Dari total 120 halaman, berisi karya puisi 22 anak jalanan yang masih bersekolah di SD dan SMP. Juga karya puisi 17 ibu-ibu peserta program BIAN (Bimbingan Ibu Anak Negeri) yang juga dibawah binaan Sanggar Seni Alang Alang. Para ibu tersebut adalah orangtua dari anggota Sanggar seni tersebut. Samiasih misalnya, merupakan orangtua tunggal dari beberapa anaknya yang tinggal di bekas bangunan trem atau stasun kereta api lama Joyoboyo. Sehari-hari Ning Samsul, panggilan kesehariannya, berjualan kopi, es teh dan sebagainya di kawasan padat penduduk tersebut. Â
Kehadiran buku antologi puisi ini tentu menambah jumlah prestasi Sanggar Alang Alang yang selama 25 tahun berkiprah membina anak-anak jalanan. Prestasi lain yang patut dicatat dari Sanggar asuhan mantan reporter TVRI Jatim adalah  saat para pengamen jalanan asuhannya terpilih sebagai pemenang dalam program "Indonesia Mencari Bakat versi Trans TV, pada tahun 2010. Mereka tergabung dalam kelompok musik "Klanthing", terdiri dari para pengamen jalanan yang biasa ngamen di atas bus kota. Bahkan grup dengan irama khas Keroncong kreatif ini sempat menjadi salah satu grup musik favorit dan sering pentas bareng dengan musisi ternama. Â
Menurut dr. Sundoro Manopo, Aktifis Peduli Sosial dan Anak serta Ketua Yayasan  Swayanaka Surabaya, kehadiran buku antologi puisi ini akan melecut motivasi anak-anak lain untuk berkarya nyata. Dari pengalamannya sebagai aktifis peduli sosial, banyak anak-anak jalanan yang kesulitan mengekspresikan emosi, sehingga bertindak hal-hal yang kurang baik. Maka melalui buku antologi ini akan menjadi wadah untuk berkreasi. Khusus mengenai judul buku antologi puisi ini, Manopo berpendapat bahwa anak-anak jalanan itu sebenarnya adalah pahlawan, dalam lingkup kecil. "Realitanya, anak-anak jalanan itu mengamen disamping untuk tambahan uang sakunya, namun ada juga yang sebagian diberikan kepada orangtuanya" ungkapnya.
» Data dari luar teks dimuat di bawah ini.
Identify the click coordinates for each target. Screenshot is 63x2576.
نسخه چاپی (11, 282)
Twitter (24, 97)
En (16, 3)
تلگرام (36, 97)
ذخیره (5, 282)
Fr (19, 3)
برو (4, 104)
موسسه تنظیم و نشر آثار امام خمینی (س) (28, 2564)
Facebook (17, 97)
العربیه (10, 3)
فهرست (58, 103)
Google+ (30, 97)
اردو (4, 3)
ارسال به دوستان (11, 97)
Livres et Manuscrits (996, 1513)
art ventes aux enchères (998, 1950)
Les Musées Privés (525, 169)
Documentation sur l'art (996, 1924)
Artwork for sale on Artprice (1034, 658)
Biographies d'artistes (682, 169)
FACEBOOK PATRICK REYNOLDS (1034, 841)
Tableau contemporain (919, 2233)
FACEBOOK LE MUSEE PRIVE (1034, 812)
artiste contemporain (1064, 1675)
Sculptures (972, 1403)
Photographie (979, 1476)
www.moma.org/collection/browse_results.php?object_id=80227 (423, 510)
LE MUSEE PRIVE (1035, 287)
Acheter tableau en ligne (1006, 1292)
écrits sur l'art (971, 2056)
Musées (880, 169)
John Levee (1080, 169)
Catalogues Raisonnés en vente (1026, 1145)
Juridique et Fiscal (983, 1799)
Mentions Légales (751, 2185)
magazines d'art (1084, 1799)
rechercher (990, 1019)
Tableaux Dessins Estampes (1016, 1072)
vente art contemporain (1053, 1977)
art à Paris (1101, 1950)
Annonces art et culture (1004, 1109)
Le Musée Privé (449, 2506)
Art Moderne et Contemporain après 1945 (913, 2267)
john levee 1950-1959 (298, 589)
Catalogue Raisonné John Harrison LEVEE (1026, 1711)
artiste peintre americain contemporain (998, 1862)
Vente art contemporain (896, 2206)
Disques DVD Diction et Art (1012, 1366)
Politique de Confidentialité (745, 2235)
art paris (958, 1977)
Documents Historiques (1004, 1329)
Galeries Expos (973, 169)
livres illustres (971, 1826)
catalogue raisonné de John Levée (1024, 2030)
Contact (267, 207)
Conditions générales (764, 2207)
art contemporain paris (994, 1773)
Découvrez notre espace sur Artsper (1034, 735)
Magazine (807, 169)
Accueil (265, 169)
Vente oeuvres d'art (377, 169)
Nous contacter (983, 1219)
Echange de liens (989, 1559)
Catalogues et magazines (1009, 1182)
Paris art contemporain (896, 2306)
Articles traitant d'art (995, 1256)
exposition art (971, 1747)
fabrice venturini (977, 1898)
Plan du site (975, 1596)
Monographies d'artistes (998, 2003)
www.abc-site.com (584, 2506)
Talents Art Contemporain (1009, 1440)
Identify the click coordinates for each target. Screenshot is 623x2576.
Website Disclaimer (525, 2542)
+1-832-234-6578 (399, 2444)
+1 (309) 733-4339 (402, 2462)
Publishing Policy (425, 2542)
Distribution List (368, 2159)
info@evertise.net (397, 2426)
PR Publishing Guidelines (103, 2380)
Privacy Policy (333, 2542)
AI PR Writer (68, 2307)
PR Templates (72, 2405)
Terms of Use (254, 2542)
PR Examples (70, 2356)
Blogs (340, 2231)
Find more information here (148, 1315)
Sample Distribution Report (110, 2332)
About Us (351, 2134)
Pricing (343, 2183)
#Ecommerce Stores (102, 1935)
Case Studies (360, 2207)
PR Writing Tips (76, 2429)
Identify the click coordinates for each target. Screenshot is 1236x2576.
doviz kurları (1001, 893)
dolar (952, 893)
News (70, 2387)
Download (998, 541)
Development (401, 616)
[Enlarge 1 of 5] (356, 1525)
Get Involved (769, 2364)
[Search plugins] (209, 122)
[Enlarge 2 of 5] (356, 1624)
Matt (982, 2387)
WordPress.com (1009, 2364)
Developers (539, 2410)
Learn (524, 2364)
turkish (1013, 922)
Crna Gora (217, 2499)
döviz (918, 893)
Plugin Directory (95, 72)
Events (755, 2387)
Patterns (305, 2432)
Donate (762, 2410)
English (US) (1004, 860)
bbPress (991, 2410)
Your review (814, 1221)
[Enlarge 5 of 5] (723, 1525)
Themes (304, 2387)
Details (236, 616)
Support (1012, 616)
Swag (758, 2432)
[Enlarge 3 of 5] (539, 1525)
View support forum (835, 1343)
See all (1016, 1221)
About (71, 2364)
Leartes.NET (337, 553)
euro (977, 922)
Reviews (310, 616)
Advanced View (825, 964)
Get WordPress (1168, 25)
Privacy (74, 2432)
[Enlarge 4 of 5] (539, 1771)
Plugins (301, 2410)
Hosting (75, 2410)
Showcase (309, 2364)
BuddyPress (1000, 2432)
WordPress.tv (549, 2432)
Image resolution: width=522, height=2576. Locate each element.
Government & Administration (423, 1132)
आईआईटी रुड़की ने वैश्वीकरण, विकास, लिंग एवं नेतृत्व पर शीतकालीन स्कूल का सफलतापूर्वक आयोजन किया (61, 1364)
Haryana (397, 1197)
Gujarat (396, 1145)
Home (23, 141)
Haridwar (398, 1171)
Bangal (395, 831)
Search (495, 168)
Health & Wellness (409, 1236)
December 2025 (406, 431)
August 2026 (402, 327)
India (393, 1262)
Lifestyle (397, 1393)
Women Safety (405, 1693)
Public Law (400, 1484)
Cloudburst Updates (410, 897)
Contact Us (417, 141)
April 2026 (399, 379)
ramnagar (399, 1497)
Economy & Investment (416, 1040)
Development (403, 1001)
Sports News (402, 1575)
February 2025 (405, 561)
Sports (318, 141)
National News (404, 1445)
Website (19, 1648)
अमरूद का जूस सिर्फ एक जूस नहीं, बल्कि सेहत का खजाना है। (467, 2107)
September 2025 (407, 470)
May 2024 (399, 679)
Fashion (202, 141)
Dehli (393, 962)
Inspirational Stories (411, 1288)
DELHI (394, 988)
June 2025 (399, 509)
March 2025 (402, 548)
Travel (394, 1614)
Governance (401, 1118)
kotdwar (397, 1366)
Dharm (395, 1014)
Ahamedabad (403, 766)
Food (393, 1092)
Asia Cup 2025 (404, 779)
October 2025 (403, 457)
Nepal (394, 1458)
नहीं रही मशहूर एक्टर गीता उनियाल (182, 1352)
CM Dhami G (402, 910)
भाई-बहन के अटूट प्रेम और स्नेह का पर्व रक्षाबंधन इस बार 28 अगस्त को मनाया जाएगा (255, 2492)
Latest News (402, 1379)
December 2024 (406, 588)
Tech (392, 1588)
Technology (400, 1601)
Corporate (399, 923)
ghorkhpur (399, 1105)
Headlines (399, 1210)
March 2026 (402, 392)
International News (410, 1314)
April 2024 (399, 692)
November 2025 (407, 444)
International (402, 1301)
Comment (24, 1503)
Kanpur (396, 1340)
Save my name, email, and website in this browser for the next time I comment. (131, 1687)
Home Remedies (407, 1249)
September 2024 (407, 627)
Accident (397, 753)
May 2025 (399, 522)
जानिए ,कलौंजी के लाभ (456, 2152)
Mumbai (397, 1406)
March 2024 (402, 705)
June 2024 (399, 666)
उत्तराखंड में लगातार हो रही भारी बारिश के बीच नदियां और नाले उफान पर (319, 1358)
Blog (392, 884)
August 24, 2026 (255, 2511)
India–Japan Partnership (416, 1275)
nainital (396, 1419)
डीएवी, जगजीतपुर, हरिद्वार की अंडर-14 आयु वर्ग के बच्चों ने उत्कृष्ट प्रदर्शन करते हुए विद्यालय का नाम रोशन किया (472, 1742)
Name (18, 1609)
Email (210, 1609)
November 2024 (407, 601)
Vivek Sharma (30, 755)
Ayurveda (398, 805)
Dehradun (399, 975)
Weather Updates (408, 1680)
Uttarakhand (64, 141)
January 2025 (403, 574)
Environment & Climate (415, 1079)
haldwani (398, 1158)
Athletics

Menurut Imung Mulyanto, mantan Redaktur Seni Budaya Harian Surabaya Post dan Pimred Arek TV Surabaya, mengamati karya-karya puisi dalam buku antologi ini menyiratkan persepsi anak-anak tentang pahlawan. Bagi mereka, pahlawan adalah orang yang dekat dan berjasa dalam hidupnya. Maka tersebutlah nama ibu, nenek, kakak atau guru. Tapi yang menarik, nama ayah jarang disebut. Menurut Imung, hal ini bisa dimaklumi karena mayoritas anak-anak Sanggar Alang Alang diasuh oleh orangtua tunggal, bahkan ada yang yatim piatu. Dari segi bahasa, penulis novel ini angkat jempol dengan kemampuan para penyair cilik tersebut.
Coba tengok salah satu puisi dalam buku antologi ini. Puisi berjudul "Laki-laki Hebatku" ini karya Marsha Aqila Novita, kelas 4 SD, usia 10 tahun.
Kakak.../ Kaulah laki-laki yang hebat/ Usiamu masih muda tapi harus bekerja/ Membantu memenuhi kebutuhan hidup keluarga/ Kau habiskan waktumu untuk kami/ Kau menggantikan tugas ayah yang sedang sakit/ Untuk bekerja tidak mengenal lelah/ Terima kasih kakakku yang hebat//
Merunut ke belakang, 25 tahun lalu, H. Didit Hari Purnomo alias Didit Hape, adalah reporter TVRI Surabaya (kini berubah menjadi TVRI Jatim). Setiap pulang kerja, Didit selalu merasa miris dan sedih. Ia banyak meliput anak-anak jalanan yang lari menghindari kejaran petugas Satpol PP, atau jerit tangis para pedagang kaki lima yang mempertahankan rombongnya saat terjadi razia petugas. Peristiwa ini menggugah kesadaran Didit untuk menolong mereka.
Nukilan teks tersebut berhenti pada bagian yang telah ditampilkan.